What to do: Every entry must be output exactly as it is written.

Items listed in a dataset:
★ ★ ★ ★ ★

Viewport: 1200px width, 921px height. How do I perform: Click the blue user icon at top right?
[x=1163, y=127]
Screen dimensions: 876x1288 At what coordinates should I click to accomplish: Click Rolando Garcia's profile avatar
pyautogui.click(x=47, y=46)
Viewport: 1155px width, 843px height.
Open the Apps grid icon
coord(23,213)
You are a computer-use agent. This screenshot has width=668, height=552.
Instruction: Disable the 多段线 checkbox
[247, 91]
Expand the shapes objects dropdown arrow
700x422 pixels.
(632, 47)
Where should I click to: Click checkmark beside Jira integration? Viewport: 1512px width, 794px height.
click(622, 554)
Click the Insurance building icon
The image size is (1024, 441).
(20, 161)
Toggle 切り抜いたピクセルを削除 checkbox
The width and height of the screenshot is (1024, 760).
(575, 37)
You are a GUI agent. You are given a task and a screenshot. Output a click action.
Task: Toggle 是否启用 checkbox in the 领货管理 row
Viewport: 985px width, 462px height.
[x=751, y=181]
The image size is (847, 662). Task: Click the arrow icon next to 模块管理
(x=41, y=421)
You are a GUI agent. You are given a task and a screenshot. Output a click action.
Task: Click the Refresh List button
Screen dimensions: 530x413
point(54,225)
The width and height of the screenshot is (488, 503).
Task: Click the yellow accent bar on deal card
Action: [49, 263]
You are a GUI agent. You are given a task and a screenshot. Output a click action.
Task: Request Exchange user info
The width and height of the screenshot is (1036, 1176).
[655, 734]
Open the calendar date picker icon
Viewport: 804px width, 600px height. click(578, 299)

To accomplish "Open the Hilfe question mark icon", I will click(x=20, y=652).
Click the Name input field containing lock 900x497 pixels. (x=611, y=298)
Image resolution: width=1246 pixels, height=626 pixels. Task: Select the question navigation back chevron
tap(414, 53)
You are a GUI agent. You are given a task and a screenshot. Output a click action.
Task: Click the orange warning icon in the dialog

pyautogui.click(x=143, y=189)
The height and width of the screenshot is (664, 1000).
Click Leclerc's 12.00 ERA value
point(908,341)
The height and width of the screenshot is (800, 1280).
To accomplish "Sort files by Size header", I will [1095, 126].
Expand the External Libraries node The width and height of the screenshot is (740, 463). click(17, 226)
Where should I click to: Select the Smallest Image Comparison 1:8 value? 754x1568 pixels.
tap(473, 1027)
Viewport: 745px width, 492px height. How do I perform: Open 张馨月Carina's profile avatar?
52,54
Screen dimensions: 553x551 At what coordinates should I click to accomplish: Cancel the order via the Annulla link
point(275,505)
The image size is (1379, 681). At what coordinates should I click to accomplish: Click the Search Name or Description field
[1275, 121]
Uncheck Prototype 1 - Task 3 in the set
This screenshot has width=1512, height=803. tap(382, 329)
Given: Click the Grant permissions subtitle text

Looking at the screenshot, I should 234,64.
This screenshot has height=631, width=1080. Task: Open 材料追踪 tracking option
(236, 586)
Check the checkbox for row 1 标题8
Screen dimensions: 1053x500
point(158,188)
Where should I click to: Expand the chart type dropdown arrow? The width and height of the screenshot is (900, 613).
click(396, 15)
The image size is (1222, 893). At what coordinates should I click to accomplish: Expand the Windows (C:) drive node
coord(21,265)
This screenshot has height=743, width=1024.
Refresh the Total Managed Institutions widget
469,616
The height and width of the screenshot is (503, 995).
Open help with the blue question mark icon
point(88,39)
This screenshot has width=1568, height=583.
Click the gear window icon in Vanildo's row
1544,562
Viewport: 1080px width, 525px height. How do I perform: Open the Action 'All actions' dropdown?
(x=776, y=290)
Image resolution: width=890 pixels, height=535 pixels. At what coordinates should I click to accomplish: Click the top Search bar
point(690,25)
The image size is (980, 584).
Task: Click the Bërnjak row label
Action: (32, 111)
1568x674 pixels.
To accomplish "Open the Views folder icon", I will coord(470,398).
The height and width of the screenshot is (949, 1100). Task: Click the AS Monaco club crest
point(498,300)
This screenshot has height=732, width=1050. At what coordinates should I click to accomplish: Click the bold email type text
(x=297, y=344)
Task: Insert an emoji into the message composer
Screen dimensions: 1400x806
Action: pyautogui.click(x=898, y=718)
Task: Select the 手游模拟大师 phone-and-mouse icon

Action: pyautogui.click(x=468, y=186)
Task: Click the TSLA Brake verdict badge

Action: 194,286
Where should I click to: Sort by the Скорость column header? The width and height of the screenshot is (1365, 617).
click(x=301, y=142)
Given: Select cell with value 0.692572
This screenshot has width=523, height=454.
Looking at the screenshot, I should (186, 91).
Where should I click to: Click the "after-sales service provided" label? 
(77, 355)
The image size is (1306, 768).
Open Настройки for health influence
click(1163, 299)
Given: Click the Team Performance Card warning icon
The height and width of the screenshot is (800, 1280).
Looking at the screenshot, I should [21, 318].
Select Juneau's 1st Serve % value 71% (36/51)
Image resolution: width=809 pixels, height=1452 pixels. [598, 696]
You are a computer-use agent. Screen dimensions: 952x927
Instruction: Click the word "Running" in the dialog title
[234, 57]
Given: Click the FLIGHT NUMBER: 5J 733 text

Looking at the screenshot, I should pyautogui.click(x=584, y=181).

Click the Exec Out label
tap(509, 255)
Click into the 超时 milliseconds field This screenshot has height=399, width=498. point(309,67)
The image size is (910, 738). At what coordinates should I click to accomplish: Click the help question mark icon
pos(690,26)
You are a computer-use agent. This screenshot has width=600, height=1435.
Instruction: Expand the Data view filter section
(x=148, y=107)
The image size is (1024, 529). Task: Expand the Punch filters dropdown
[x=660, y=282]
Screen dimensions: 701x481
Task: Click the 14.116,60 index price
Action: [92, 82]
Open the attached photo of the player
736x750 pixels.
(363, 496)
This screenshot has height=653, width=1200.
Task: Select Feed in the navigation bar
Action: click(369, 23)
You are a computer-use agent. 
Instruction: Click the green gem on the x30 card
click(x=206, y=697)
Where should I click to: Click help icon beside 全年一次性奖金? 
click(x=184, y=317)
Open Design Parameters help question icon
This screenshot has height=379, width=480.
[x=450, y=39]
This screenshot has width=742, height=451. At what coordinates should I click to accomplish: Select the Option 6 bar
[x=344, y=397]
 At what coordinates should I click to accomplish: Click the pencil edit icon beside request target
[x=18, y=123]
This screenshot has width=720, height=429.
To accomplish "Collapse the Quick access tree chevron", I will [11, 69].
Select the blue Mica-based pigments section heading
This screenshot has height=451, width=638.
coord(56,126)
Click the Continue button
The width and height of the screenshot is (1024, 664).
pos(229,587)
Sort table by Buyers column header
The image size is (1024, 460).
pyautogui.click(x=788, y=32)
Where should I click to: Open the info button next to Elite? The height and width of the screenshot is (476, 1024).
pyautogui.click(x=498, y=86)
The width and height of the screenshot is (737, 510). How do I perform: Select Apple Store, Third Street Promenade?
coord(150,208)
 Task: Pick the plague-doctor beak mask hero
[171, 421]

★ ★ ★ ★ ★

Answer box:
Viewport: 1200px width, 921px height. How do I perform: Click the blue user icon at top right?
[x=1163, y=127]
Screen dimensions: 876x1288 At what coordinates should I click to accomplish: Click Rolando Garcia's profile avatar
pyautogui.click(x=47, y=46)
Viewport: 1155px width, 843px height.
Open the Apps grid icon
coord(23,213)
You are a computer-use agent. This screenshot has width=668, height=552.
Instruction: Disable the 多段线 checkbox
[247, 91]
Expand the shapes objects dropdown arrow
700x422 pixels.
(632, 47)
Where should I click to: Click checkmark beside Jira integration? Viewport: 1512px width, 794px height.
click(622, 554)
Click the Insurance building icon
The image size is (1024, 441).
(20, 161)
Toggle 切り抜いたピクセルを削除 checkbox
The width and height of the screenshot is (1024, 760).
(575, 37)
You are a GUI agent. You are given a task and a screenshot. Output a click action.
Task: Toggle 是否启用 checkbox in the 领货管理 row
Viewport: 985px width, 462px height.
[x=751, y=181]
The image size is (847, 662). Task: Click the arrow icon next to 模块管理
(x=41, y=421)
You are a GUI agent. You are given a task and a screenshot. Output a click action.
Task: Click the Refresh List button
Screen dimensions: 530x413
point(54,225)
The width and height of the screenshot is (488, 503).
Task: Click the yellow accent bar on deal card
Action: [49, 263]
You are a GUI agent. You are given a task and a screenshot. Output a click action.
Task: Request Exchange user info
The width and height of the screenshot is (1036, 1176).
[655, 734]
Open the calendar date picker icon
Viewport: 804px width, 600px height. click(578, 299)

To accomplish "Open the Hilfe question mark icon", I will click(x=20, y=652).
Click the Name input field containing lock 900x497 pixels. (x=611, y=298)
Image resolution: width=1246 pixels, height=626 pixels. Task: Select the question navigation back chevron
tap(414, 53)
You are a GUI agent. You are given a task and a screenshot. Output a click action.
Task: Click the orange warning icon in the dialog

pyautogui.click(x=143, y=189)
The height and width of the screenshot is (664, 1000).
Click Leclerc's 12.00 ERA value
point(908,341)
The height and width of the screenshot is (800, 1280).
To accomplish "Sort files by Size header", I will [1095, 126].
Expand the External Libraries node The width and height of the screenshot is (740, 463). click(17, 226)
Where should I click to: Select the Smallest Image Comparison 1:8 value? 754x1568 pixels.
tap(473, 1027)
Viewport: 745px width, 492px height. How do I perform: Open 张馨月Carina's profile avatar?
52,54
Screen dimensions: 553x551 At what coordinates should I click to accomplish: Cancel the order via the Annulla link
point(275,505)
The image size is (1379, 681). At what coordinates should I click to accomplish: Click the Search Name or Description field
[1275, 121]
Uncheck Prototype 1 - Task 3 in the set
This screenshot has width=1512, height=803. tap(382, 329)
Given: Click the Grant permissions subtitle text

Looking at the screenshot, I should 234,64.
This screenshot has height=631, width=1080. Task: Open 材料追踪 tracking option
(236, 586)
Check the checkbox for row 1 标题8
Screen dimensions: 1053x500
point(158,188)
Where should I click to: Expand the chart type dropdown arrow? The width and height of the screenshot is (900, 613).
click(396, 15)
The image size is (1222, 893). At what coordinates should I click to accomplish: Expand the Windows (C:) drive node
coord(21,265)
This screenshot has height=743, width=1024.
Refresh the Total Managed Institutions widget
469,616
The height and width of the screenshot is (503, 995).
Open help with the blue question mark icon
point(88,39)
This screenshot has width=1568, height=583.
Click the gear window icon in Vanildo's row
1544,562
Viewport: 1080px width, 525px height. How do I perform: Open the Action 'All actions' dropdown?
(x=776, y=290)
Image resolution: width=890 pixels, height=535 pixels. At what coordinates should I click to accomplish: Click the top Search bar
point(690,25)
The image size is (980, 584).
Task: Click the Bërnjak row label
Action: (32, 111)
1568x674 pixels.
To accomplish "Open the Views folder icon", I will coord(470,398).
The height and width of the screenshot is (949, 1100). Task: Click the AS Monaco club crest
point(498,300)
This screenshot has height=732, width=1050. At what coordinates should I click to accomplish: Click the bold email type text
(x=297, y=344)
Task: Insert an emoji into the message composer
Screen dimensions: 1400x806
Action: pyautogui.click(x=898, y=718)
Task: Select the 手游模拟大师 phone-and-mouse icon

Action: pyautogui.click(x=468, y=186)
Task: Click the TSLA Brake verdict badge

Action: 194,286
Where should I click to: Sort by the Скорость column header? The width and height of the screenshot is (1365, 617).
click(x=301, y=142)
Given: Select cell with value 0.692572
This screenshot has width=523, height=454.
Looking at the screenshot, I should (186, 91).
Where should I click to: Click the "after-sales service provided" label? 
(77, 355)
The image size is (1306, 768).
Open Настройки for health influence
click(1163, 299)
Given: Click the Team Performance Card warning icon
The height and width of the screenshot is (800, 1280).
Looking at the screenshot, I should [21, 318].
Select Juneau's 1st Serve % value 71% (36/51)
Image resolution: width=809 pixels, height=1452 pixels. [598, 696]
You are a computer-use agent. Screen dimensions: 952x927
Instruction: Click the word "Running" in the dialog title
[234, 57]
Given: Click the FLIGHT NUMBER: 5J 733 text

Looking at the screenshot, I should pyautogui.click(x=584, y=181).

Click the Exec Out label
tap(509, 255)
Click into the 超时 milliseconds field This screenshot has height=399, width=498. point(309,67)
The image size is (910, 738). At what coordinates should I click to accomplish: Click the help question mark icon
pos(690,26)
You are a computer-use agent. This screenshot has width=600, height=1435.
Instruction: Expand the Data view filter section
(x=148, y=107)
The image size is (1024, 529). Task: Expand the Punch filters dropdown
[x=660, y=282]
Screen dimensions: 701x481
Task: Click the 14.116,60 index price
Action: [92, 82]
Open the attached photo of the player
736x750 pixels.
(363, 496)
This screenshot has height=653, width=1200.
Task: Select Feed in the navigation bar
Action: click(369, 23)
You are a computer-use agent. 
Instruction: Click the green gem on the x30 card
click(x=206, y=697)
Where should I click to: Click help icon beside 全年一次性奖金? 
click(x=184, y=317)
Open Design Parameters help question icon
This screenshot has height=379, width=480.
[x=450, y=39]
This screenshot has width=742, height=451. At what coordinates should I click to accomplish: Select the Option 6 bar
[x=344, y=397]
 At what coordinates should I click to accomplish: Click the pencil edit icon beside request target
[x=18, y=123]
This screenshot has width=720, height=429.
To accomplish "Collapse the Quick access tree chevron", I will [11, 69].
Select the blue Mica-based pigments section heading
This screenshot has height=451, width=638.
coord(56,126)
Click the Continue button
The width and height of the screenshot is (1024, 664).
pos(229,587)
Sort table by Buyers column header
The image size is (1024, 460).
pyautogui.click(x=788, y=32)
Where should I click to: Open the info button next to Elite? The height and width of the screenshot is (476, 1024).
pyautogui.click(x=498, y=86)
The width and height of the screenshot is (737, 510). How do I perform: Select Apple Store, Third Street Promenade?
coord(150,208)
 Task: Pick the plague-doctor beak mask hero
[171, 421]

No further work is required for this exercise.